(a)Cryptosporidium. Systems must analyze for Cryptosporidium using Method 1623: Cryptosporidium and Giardia in Water by Filtration/IMS/FA, 2005, United States Environmental Protection Agency, EPA-815-R-05-002 or Method 1622: Cryptosporidium in Water by Filtration/IMS/FA, 2005, United States Environmental Protection Agency, EPA-815-R-05-001, which are incorporated by reference, or alternative methods listed in appendix A to subpart C of this part. The Director of the Federal Register approves this incorporation by reference in accordance with 5 U.S.C. 552(a) and 1 CFR part 51. You may obtain a copy of these methods online from http://www.epa.gov/safewater/disinfection/lt2 or from the United States Environmental Protection Agency, Office of Ground Water and Drinking Water, 1201 Constitution Ave., NW., Washington, DC 20460 (Telephone: 800-426-4791). You may inspect a copy at the Water Docket in the EPA Docket Center, 1301 Constitution Ave., NW., Washington, DC (Telephone: 202-566-2426) or at the National Archives and Records Administration (NARA). For information on the availability of this material at NARA, call 202-741-6030, or go to: http://www.archives.gov/federal_register/code_of_federal_regulations/ibr_locations.html.
(1) Systems must analyze at least a 10 L sample or a packed pellet volume of at least 2 mL as generated by the methods listed in paragraph (a) of this section. Systems unable to process a 10 L sample must analyze as much sample volume as can be filtered by two filters approved by EPA for the methods listed in paragraph (a) of this section, up to a packed pellet volume of at least 2 mL.
(i) Matrix spike (MS) samples, as required by the methods in paragraph (a) of this section, must be spiked and filtered by a laboratory approved for Cryptosporidium analysis under § 141.705.
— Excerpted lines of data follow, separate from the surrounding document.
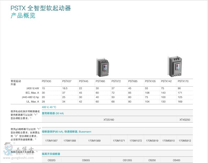
Task: Select the 隔离开关熔断器 section heading
Action: (51, 154)
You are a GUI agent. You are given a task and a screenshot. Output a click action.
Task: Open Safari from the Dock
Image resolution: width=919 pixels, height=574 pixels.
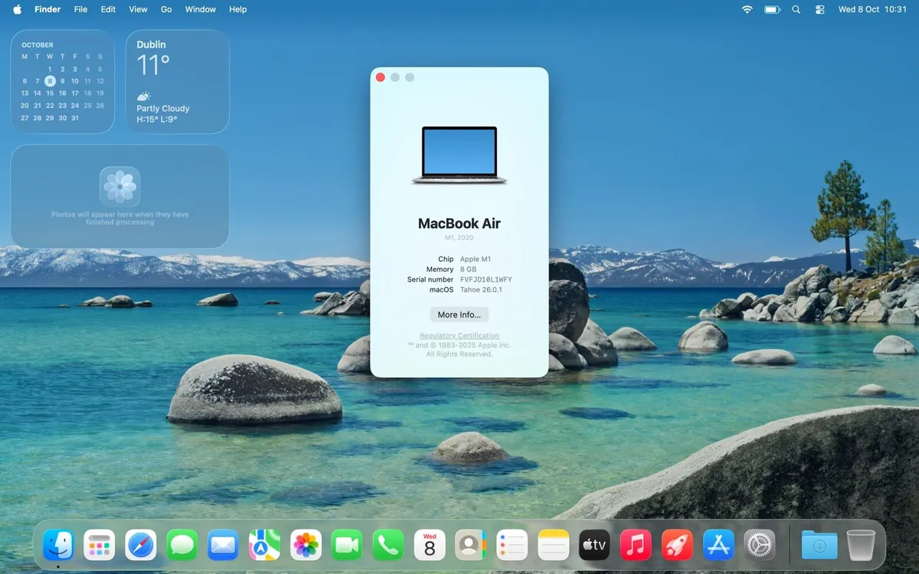tap(140, 545)
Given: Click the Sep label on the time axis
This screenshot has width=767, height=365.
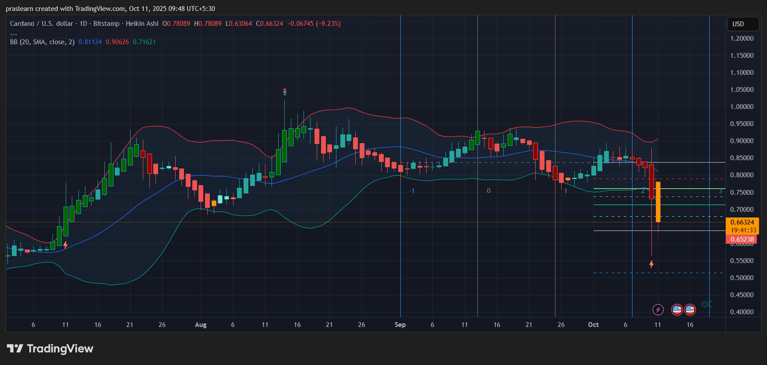Looking at the screenshot, I should pyautogui.click(x=400, y=325).
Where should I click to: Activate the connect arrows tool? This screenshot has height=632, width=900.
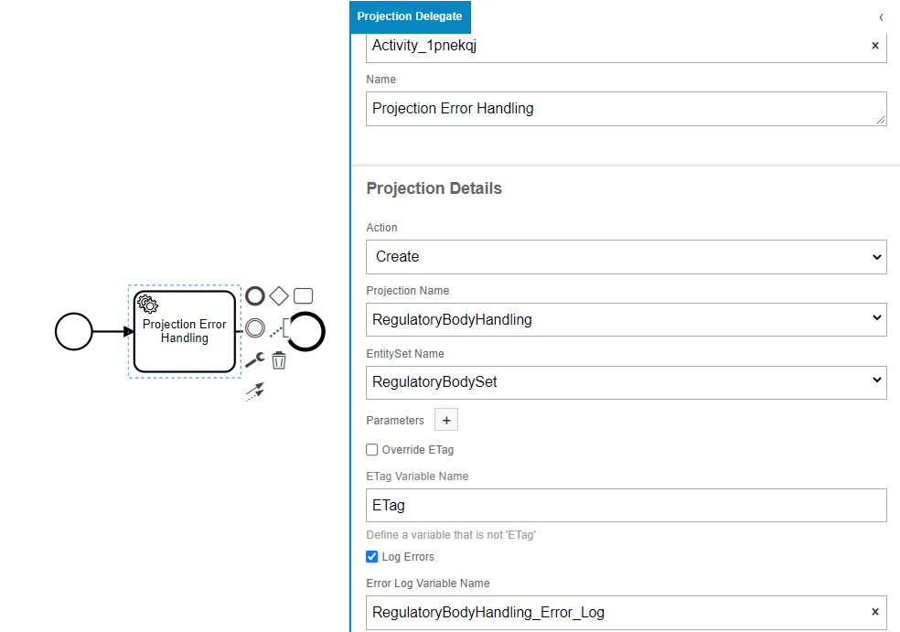pyautogui.click(x=255, y=391)
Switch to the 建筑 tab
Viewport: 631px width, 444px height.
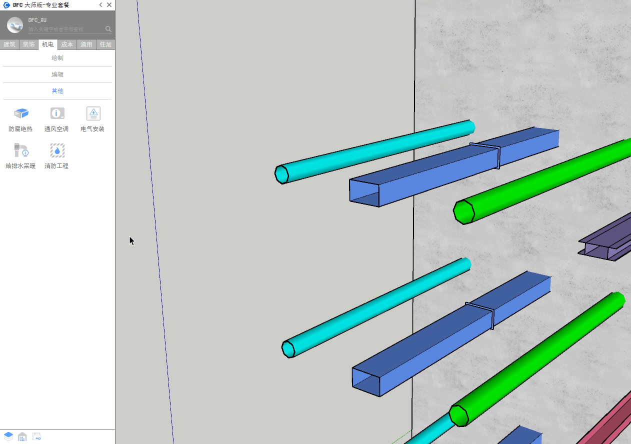pyautogui.click(x=10, y=45)
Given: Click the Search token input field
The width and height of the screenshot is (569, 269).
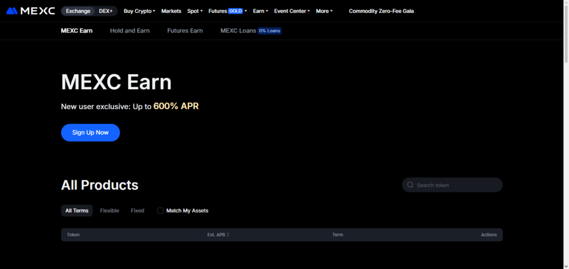Looking at the screenshot, I should 452,185.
(ii) If the volume of the MS sample is greater than 10 L, the system may filter all but 10 L of the MS sample in the field, and ship the filtered sample and the remaining 10 L of source water to the laboratory. In this case, the laboratory must spike the remaining 10 L of water and filter it through the filter used to collect the balance of the sample in the field.
(3) Flow cytometer-counted spiking suspensions must be used for MS samples and ongoing precision and recovery (OPR) samples.
(b)E. coli. System must use methods for enumeration of E. coli in source water approved in § 136.3(a) of this chapter or alternative methods listed in appendix A to subpart C of this part.
(1) The time from sample collection to initiation of analysis may not exceed 30 hours unless the system meets the condition of paragraph (b)(2) of this section.
(2) The State may approve on a case-by-case basis the holding of an E. coli sample for up to 48 hours between sample collection and initiation of analysis if the State determines that analyzing an E. coli sample within 30 hours is not feasible. E. coli samples held between 30 to 48 hours must be analyzed by the Colilert reagent version of Standard Method 9223B as listed in § 136.3(a) of this title.
(3) Systems must maintain samples between 0 °C and 10 °C during storage and transit to the laboratory.
(c)Turbidity. Systems must use methods for turbidity measurement approved in § 141.74(a)(1).